Mas a realidade tende a lançar algumas sombras no luminoso retrato neoliberal. Se não é assimtão comum o pobre laborioso chegar à terra da abundância, é definitivamente raro o rico estatelar-se na miséria. Há, aliás, uma «força» misteriosa que impede a despromoção dos ricos e poderosos — mesmo quando o seu desvelo é deplorável e a incompetência notória.
Se há coisa em que o capitalismo se revela eficaz é em tornar natural aos olhos de todos que um rico permaneça rico, um poderoso continue poderoso. A partir de um certo nível, o elevador não desce — desliza lateralmente. O rico preguiçoso não vem provar as amarguras da miséria — é-lhe concedida uma fonte de rendimentos diferente. O poderoso incompetente não cai no poço do elevador — é convidado a exercer o poder noutra repartição. É isto o que o capitalismo faz melhor: tornar uma excentricidade inaceitável que um gestor público de topo seja despromovido, responsabilizado, espoliado.

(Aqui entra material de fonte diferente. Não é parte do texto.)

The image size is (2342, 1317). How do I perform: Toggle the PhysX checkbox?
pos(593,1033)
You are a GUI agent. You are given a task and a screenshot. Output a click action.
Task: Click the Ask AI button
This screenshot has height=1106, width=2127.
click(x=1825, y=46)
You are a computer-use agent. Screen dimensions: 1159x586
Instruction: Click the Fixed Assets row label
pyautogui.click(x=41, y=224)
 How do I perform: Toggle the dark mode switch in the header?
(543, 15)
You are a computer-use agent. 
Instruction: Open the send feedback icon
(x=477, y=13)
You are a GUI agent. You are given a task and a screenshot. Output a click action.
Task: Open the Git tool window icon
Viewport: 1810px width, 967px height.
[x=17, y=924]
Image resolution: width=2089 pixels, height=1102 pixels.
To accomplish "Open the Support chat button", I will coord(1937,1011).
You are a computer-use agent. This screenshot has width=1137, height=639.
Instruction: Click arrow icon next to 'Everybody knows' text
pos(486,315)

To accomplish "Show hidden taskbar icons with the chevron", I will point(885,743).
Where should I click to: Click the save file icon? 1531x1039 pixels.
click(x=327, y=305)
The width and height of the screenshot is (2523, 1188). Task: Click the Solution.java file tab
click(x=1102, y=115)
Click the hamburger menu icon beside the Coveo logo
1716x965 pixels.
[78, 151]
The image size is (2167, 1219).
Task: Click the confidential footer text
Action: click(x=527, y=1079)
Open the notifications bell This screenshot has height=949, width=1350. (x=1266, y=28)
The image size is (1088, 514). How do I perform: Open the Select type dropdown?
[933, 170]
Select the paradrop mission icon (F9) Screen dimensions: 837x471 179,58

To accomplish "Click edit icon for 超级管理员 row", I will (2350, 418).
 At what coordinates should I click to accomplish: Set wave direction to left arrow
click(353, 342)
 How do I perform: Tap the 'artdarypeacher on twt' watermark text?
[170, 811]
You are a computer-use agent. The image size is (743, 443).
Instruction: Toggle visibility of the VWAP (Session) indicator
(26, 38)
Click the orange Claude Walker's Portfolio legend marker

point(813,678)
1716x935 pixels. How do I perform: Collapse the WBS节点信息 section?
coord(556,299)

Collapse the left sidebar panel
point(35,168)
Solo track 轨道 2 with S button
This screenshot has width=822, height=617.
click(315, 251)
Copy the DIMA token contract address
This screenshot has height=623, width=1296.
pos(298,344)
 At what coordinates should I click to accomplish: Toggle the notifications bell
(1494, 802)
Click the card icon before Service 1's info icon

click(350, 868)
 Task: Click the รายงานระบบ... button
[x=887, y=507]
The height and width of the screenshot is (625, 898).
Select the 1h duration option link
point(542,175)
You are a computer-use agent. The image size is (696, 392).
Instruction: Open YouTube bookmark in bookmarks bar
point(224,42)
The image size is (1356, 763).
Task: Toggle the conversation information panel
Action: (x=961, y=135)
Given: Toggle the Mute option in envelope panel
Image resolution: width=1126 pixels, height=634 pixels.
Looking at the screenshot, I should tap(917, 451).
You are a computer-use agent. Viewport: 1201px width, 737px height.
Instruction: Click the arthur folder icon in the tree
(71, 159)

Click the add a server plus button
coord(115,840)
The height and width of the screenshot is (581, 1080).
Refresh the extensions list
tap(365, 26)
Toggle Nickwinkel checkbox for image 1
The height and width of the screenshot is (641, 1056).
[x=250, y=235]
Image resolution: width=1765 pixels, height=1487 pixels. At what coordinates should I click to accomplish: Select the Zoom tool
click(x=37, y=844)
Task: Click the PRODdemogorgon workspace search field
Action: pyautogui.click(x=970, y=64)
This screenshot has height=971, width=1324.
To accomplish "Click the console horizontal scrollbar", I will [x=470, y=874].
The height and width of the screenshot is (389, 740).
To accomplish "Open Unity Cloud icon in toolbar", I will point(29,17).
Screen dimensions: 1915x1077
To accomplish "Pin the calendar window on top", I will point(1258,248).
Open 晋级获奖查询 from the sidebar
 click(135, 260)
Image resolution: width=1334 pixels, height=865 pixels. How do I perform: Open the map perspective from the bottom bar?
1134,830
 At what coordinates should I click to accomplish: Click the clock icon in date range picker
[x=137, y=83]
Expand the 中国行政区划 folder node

Veja-se em Portugal quantos dos responsáveis políticos, quantos empresários, quantos dos poderosos perderam uma quota-parte do seu poder, quantos apanharam o elevador para o rés-do-chão. A própria Justiça se encarrega de impedir a queda, quando o desempenho empreendedor se torna demasiado zeloso e colide com o direito. Se há crime provado, ele prescreve, naturalmente.
No sistema capitalista como no universo, provar-se-á um dia em laboratório a existência desta força antigravitacional. Talvez nessa altura o seu uso possa ser generalizado — se nenhum magnata registar a patente para permitir que o abismo entre a galáxia dos ricos e a galáxia dos pobres continue a sua interminável expansão.